TEXT PROVIDED
# my turbo spools too slow T3-T04e on 2l 16v



## PeOpLeG60T (Jul 5, 2004)

*my turbo spools too slow T3-T04b on 2l 16v*

hi
i would like to get my tubo to spoolup faster 
i get like 7 psi at 3800rpm and then 12psi at like 4800 rpms so boost hits up kinda late.... engine runs okay but i loose a lot of pressure when shifting gears and takes to to rebuild the system's pressure ... but engine goes wild in the redline!!! pulls hard but pretty short time







powerband is situated from 4500 to 6200 (damn digi1 low cutoff) so not really optimal would be so nice to spoolup earlier thus giving me longer powerband..
does cam timing plays a role in spoolup?
i got a tubular header and a T3-T04e with a .60 AR cold side dont remember the hot side but i think it's a .60 or .62 but need to go back and try to see the numbers on the housing
i am working on MEgasquirt now and it's running ... pig rich but it's running







working on the VE table then will switch from factory ignition to the EDIS coilpacks and will be able to control advance. prolly will get a better spoolup tweaking the advance map but dont think i can gain a whole lot here
maybe i could find a smaller hot side 
















i would like to find a smaller housing similar to this one 4 bolt discharge , external WG and position of the discharge i would like to avoid modifying my downpipe








any thougths? or parts i could trade or buy ?
thanks
_Modified by PeOpLeG60T at 9:59 AM 7-2-2007_

_Modified by PeOpLeG60T at 10:01 AM 7-2-2007_

_Modified by PeOpLeG60T at 9:48 PM 7-9-2007_


_Modified by PeOpLeG60T at 9:48 PM 7-9-2007_


----------



## skillton (Sep 26, 2002)

*Re: my turbo spools too slow T3-T04e on 2l 16v (PeOpLeG60T)*

Rev higher.


----------



## PeOpLeG60T (Jul 5, 2004)

*Re: my turbo spools too slow T3-T04e on 2l 16v (skillton)*

this is a ported head with factory components and valve job
how high should i go maximum without a set of performance springs ?


----------



## BoiseMK1GTI (Jan 28, 2004)

*Re: my turbo spools too slow T3-T04e on 2l 16v (PeOpLeG60T)*

7500 should be fine. I take my all stock ABA-16vT to 7200 with no problems.


----------



## GTijoejoe (Oct 6, 2001)

*Re: my turbo spools too slow T3-T04e on 2l 16v (PeOpLeG60T)*

too me, that turbo looks like a straight t4, unless my eyes are funny


----------



## PeOpLeG60T (Jul 5, 2004)

PROBLEM SET
1. List every username that posted in the turbo spool thread.
2. In the turbo spool thread, at what rpm does the original poster get 7 psi of boost?
3. Rewrite the part of the turbo spool thread starting at "## BoiseMK1GTI (Jan" and ending at "with no problems.", putting "issues" in place of "problems".

INFORMATION PROVIDED
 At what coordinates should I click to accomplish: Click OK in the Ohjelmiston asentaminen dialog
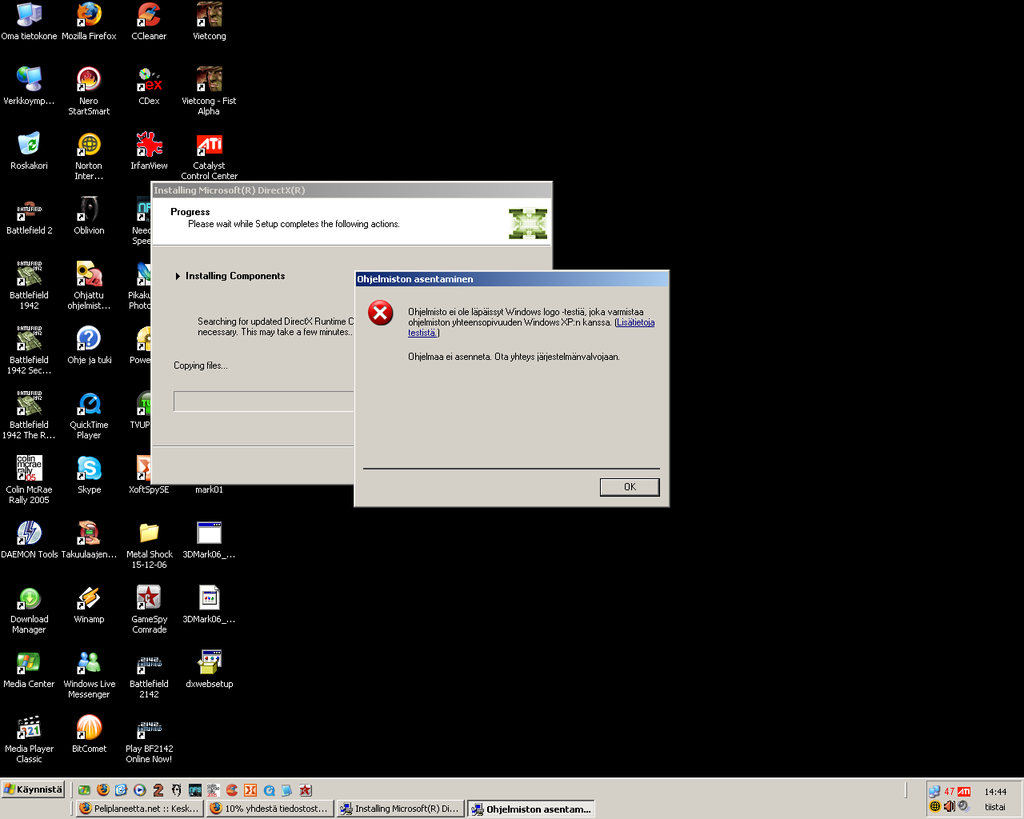[x=629, y=487]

IN RESPONSE
1.
PeOpLeG60T
skillton
BoiseMK1GTI
GTijoejoe

2. At 3800 rpm.

3.
## BoiseMK1GTI (Jan 28, 2004)

*Re: my turbo spools too slow T3-T04e on 2l 16v (PeOpLeG60T)*

7500 should be fine. I take my all stock ABA-16vT to 7200 with no issues.